Brussels is set to allow data to continue to flow freely from the EU to the UK after concluding that the British had ensured an adequate level of protection for personal information.
A draft decision by the European Commission, seen by the Financial Times, is expected to be approved this week. It will be welcomed by businesses — particularly in the health, insurance and technology sectors — that regularly transfer customer personal information such as bank details.
The move will also help with aspects of EU-UK law enforcement co-operation, although the UK has lost access to the giant SIS II police database and European Arrest Warrant network.

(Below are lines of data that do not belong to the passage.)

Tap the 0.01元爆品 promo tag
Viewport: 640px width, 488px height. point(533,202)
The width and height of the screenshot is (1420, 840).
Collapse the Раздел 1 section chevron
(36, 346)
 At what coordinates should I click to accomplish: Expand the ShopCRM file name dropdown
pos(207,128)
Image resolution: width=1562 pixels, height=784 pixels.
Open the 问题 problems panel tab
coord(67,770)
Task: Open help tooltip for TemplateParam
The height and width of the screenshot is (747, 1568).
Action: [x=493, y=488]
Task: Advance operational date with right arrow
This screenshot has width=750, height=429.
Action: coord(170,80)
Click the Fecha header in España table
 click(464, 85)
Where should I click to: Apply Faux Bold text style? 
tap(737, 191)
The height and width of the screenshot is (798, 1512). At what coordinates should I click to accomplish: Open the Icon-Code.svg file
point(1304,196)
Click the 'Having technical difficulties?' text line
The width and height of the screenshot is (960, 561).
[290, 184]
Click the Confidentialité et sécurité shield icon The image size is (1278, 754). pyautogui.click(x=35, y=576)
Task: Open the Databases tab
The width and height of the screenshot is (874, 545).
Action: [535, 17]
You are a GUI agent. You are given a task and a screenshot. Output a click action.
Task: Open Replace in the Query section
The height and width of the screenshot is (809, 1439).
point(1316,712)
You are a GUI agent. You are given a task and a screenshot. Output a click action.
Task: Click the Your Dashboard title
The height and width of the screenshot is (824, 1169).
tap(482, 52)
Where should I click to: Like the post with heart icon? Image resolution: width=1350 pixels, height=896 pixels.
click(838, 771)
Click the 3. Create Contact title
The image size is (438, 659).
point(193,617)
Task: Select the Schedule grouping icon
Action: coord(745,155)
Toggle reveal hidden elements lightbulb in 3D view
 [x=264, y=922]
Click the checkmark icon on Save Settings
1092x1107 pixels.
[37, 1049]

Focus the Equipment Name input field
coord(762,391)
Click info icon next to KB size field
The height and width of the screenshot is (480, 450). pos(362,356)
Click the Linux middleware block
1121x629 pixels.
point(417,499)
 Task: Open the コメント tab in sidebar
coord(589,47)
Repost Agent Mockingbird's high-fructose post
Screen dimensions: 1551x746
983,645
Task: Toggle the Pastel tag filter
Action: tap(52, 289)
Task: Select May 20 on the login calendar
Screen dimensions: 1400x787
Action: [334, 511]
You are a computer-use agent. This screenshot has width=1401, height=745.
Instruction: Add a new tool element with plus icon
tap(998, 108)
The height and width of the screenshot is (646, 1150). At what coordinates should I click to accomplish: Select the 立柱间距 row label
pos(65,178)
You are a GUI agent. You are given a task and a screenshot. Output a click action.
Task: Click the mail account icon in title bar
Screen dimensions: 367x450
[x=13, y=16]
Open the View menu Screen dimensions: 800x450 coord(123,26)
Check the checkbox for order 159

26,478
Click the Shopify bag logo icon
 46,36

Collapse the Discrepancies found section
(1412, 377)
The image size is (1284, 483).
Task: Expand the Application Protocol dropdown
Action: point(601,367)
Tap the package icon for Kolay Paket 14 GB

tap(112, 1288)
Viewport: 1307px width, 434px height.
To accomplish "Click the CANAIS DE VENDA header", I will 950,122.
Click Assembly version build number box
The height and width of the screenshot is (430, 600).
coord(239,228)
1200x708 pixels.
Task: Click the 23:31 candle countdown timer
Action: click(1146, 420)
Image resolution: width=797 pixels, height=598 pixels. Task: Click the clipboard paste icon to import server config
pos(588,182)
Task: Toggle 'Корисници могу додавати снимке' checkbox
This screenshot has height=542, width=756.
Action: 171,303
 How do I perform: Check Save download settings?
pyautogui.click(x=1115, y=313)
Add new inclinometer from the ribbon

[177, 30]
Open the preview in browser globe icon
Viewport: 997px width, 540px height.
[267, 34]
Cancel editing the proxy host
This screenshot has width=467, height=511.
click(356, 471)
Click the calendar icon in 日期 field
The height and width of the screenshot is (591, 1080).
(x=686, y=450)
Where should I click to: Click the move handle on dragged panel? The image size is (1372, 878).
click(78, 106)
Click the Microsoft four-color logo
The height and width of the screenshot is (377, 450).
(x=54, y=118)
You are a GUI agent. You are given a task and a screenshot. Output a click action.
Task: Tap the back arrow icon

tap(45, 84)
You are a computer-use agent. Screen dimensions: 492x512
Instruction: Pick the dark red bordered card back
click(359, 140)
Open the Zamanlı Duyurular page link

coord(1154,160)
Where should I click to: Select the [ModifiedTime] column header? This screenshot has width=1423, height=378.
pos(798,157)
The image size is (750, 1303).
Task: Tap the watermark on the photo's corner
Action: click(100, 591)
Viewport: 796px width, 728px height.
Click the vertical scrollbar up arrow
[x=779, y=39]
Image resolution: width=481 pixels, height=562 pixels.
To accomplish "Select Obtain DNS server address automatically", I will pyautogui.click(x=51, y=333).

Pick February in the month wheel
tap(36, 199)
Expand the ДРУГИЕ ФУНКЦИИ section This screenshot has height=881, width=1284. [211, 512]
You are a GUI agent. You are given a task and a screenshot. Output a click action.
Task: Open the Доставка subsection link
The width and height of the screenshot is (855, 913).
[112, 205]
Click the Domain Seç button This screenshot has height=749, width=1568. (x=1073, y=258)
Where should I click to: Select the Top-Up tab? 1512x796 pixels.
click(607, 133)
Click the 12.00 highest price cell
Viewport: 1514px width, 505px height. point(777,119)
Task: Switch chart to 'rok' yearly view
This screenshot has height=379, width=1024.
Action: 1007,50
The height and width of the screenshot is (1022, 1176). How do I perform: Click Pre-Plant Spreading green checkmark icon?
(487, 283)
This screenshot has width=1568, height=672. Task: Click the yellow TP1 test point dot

A positive decision by Brussels on data sharing had been widely expected and would benefit the EU and the UK. It would be periodically reviewed by the commission and is open to legal challenges at the European Court of Justice, such as the one that led to parts of the EU-US “Privacy Shield” data transfer arrangements being struck down last year.
The decision to grant data adequacy to the UK will face scrutiny by the European Data Protection Board before it can be implemented, but the body does not have the power to block the move.
Vera Jourova, EU vice-president for values and transparency, said the UK had a head start when striking a data adequacy deal compared with countries where the systems were “rather distant” from the European bloc’s.
“At the same time we should ensure that any adequacy finding concerning the UK will be future-proof,” she said. “We will need to be very vigilant that such developments do not undermine the level of protection we would have found to be adequate.”
The arrangement will be re-examined every four years to check that UK rules do not compromise the privacy of EU citizens, according to the draft decision. It will allow for data transfers on police matters such as search warrants and the interception of communications for preventing or detecting serious crimes.
UK law already allows data transfer to the EU. But a full adoption of the commission’s decision must take place before June 30, when the interim regime agreed after Brexit expires, to ensure continuity of data flows between the bloc and the UK.
The EU decision is far from the end of the story, as the experience with transatlantic data sharing shows. European companies have been left in limbo over information transfers to the US since the Privacy Shield judgment last year, in a case brought by the activist Max Schrems.
Since the end of the Brexit transition period on December 31 last year, EU-UK relations have been strained by new rules for the movement of goods between Great Britain and the Northern Ireland border. Tension over the arrangements have been so high that the UK and the EU have discussed setting up a hotline.
Meanwhile, London’s once-unquestioned dominance of European financial markets is being challenged by Amsterdam, Paris and New York.